The Amorous Agent

She was beautiful and looked fragile, but years of skiing had strengthened her body.  She faced death many times without flinching.  She also seduced virtually every male agent with whom she worked.  After her death in 1952, a group of her lovers formed a club to protect her reputation.  In the 1950’s, women who slept around were sluts, even if they were also war heroes.

Christine Granville (Krystyna Skarbek) was born in 1908 into an aristocratic Polish family.  Her father, Count Jerzy Skarbek, married a Jewish heiress who converted to Catholicism.  Jerzy soon resented his wife’s Jewish heritage which denied them access to the top tier of society and the fact that her money saved his ancestral estates from bankruptcy.   He eventually abandoned her.

When the Nazis invaded Poland in 1939, Christine and her father fled to South Africa and then sailed to England.  Her mother remained in Warsaw and later turned down Christine’s offers to smuggle her out of Warsaw.  Her mother believed that her status as a Polish countess and a Catholic convert would protect her from the Nazis. It didn’t. 

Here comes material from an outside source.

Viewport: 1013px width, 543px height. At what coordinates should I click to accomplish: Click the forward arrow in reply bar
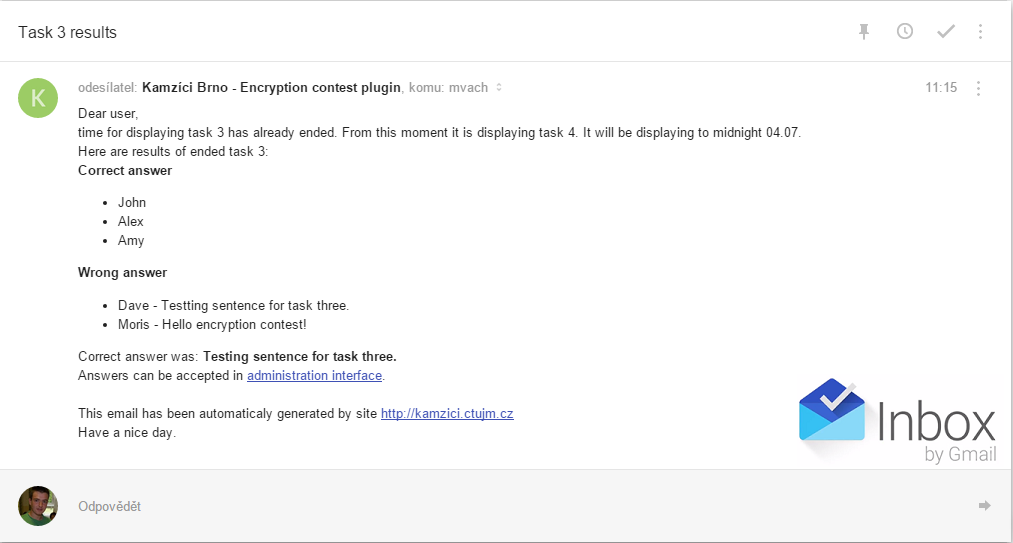[x=984, y=506]
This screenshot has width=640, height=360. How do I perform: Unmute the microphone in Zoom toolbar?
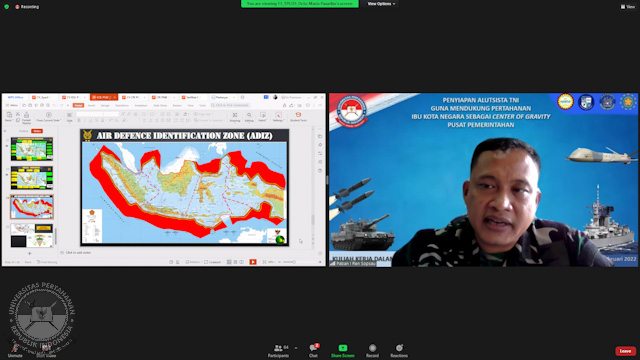pos(15,350)
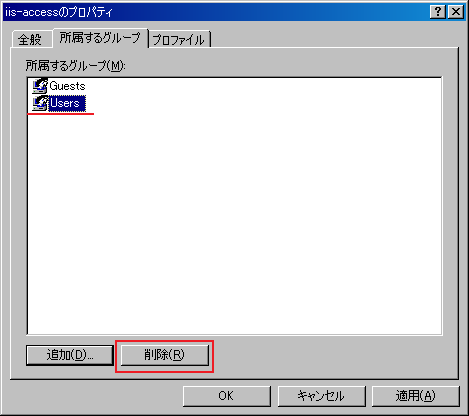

Christine offered her services to the British Secret Intelligence Service, later renamed the Special Operations Executive (SOE).  Agents of SOE infiltrated Nazi-occupied Europe to spy on Nazi activities, commit acts of sabotage and support local resistance groups.  Christine offered to serve as a liaison between the British and her contacts in the Polish resistance.

Christine’s earliest efforts to help Poland were stymied by the Polish resistance leaders. They didn’t trust her because she was an amateur and an agent of the British.  So Christine joined forces with a childhood friend, Andrzej Kowerski, who had set up an escape organization based in Budapest, Hungary. 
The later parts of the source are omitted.